Soon enough, however, they all depart and Mick is left to his bereavement. He starts sleeping in the garden shed, too traumatised to stay in the house with its memories of Cathy. Shortly after, he takes a coach to London, thinking a change of scene might help.
This is Ross Raisin's second novel. His debut, God's Own Country, was set in Yorkshire and concerned a rural sociopath with longings for under-age girls. A Yorkshireman himself, Raisin offered his troubled protagonist's thoughts in finely crafted dialect, part of an arresting feat of characterisation and voice.
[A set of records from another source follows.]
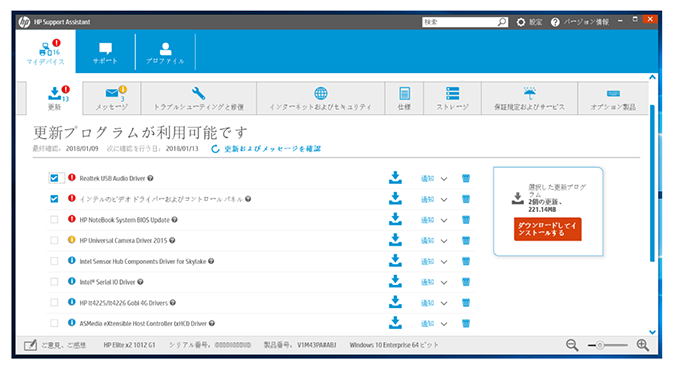Delete the HP NoteBook System BIOS Update entry
The height and width of the screenshot is (367, 673).
pyautogui.click(x=466, y=220)
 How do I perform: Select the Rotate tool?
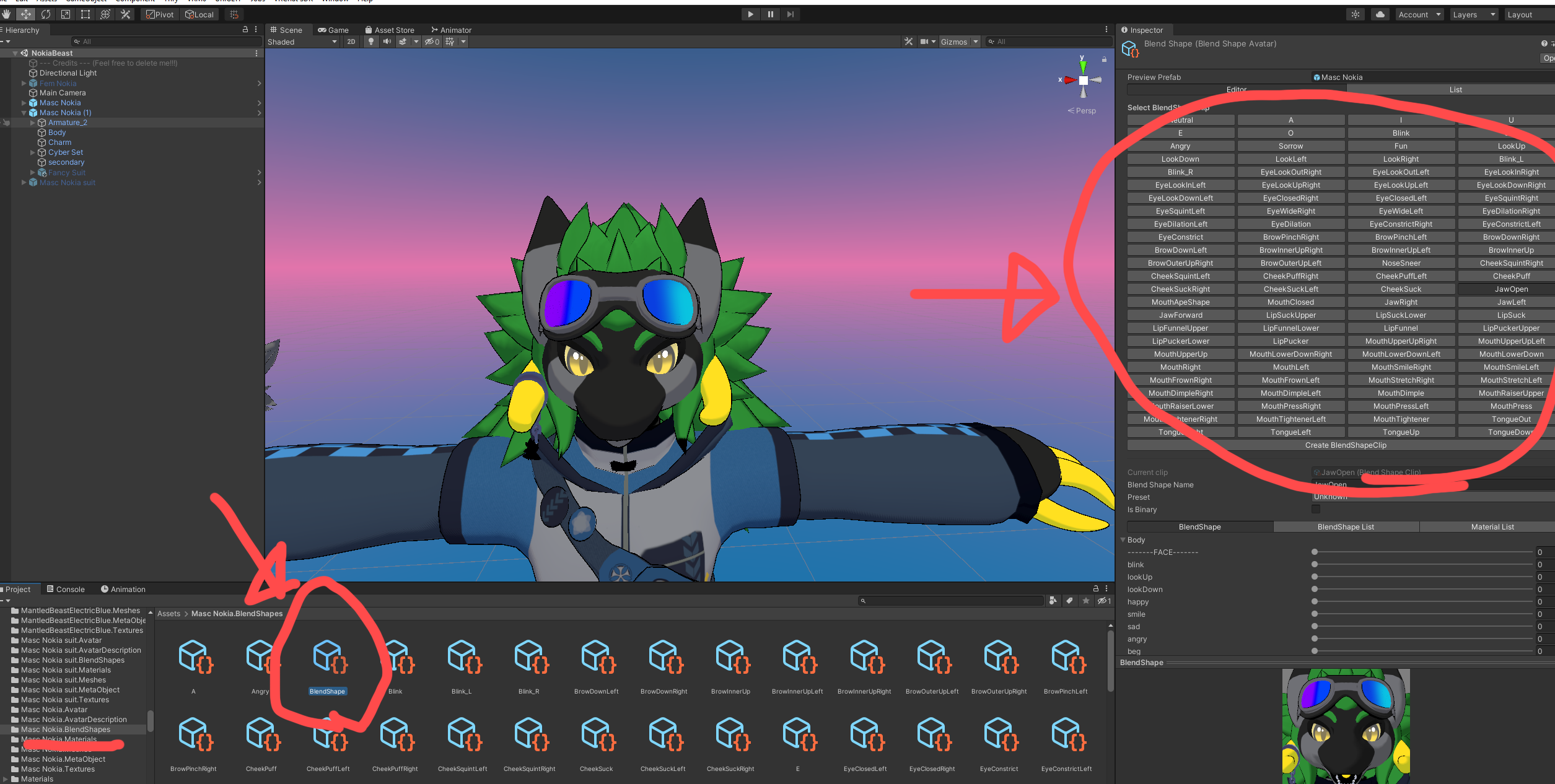pyautogui.click(x=46, y=14)
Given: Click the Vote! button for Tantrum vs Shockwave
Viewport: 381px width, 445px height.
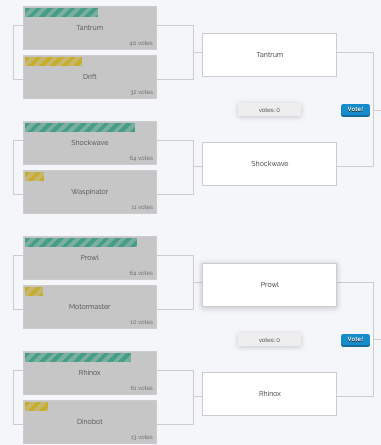Looking at the screenshot, I should (x=355, y=110).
Waterline's central figure also places himself beyond society and its rules, but the more immediately apparent comparison lies in Raisin's ongoing mining of language. Mick brims with colloquialisms: "beeling" (angry), "boak" (vomit), "scaffie" (a derelict) and so on. The vernacular is only one aspect of the vitality and inventiveness of Raisin's writing. Mick's wife took him to task for idleness, so "this frequenting of the Empress every afternoon and sitting about the house like a pound of mince isnae helping anybody". Later, Mick is forced indoors by inclement weather: "It is the cold that pushes him on, chibbing like a gun between the shoulder blades."
As the glories of northern cities recede further into the past, the brutalities of their heydays are blurring, replaced by vistas of permanent austerity. Mick personifies this decline and Raisin's portrait of this wry sexagenarian is persuasive and compassionate. But Raisin is butting up against a couple of generations of Scottish writers. James Kelman, in particular, has rendered the voices of industrial and post-industrial Glasgow in streams of consciousness of raw acuity. Whether Raisin reaches the same level of engagement with this subject matter is moot.
There are niggling issues of style, too. Using the present tense introduces an undermining melodrama into scene-setting: "So this is grief ..."; "It is hot and he can't sleep"; "Morning. He lies there a long time." More importantly, Mick does not arouse the same disturbing expectations as the narrator of God's Own Country, in which, early on, we had intimations of a deranged denouement. Mick lacks his dark charisma and potential for mayhem, and by around page 50, it is clear he cannot carry the novel on his own.
The mesothelioma strand of the story peters out, and much of the remaining narrative concerns Mick's descent in London. Distressing as this is, at times it possesses an unduly mediated quality, lending an unfortunate cosiness that contrasts with harder edged, real-life accounts of dereliction (of which John Healy's The Grass Arena remains the classic). When it comes to rough sleeping, it is difficult for Raisin to fill in any blanks for us because in these precarious times, sadly, we are well aware of just how far and how fast we can fall.
There is a sense of Raisin marking time with Waterline, but there can be no doubt that he is a writer of outstanding talent and it will be fascinating to see what he comes up with next.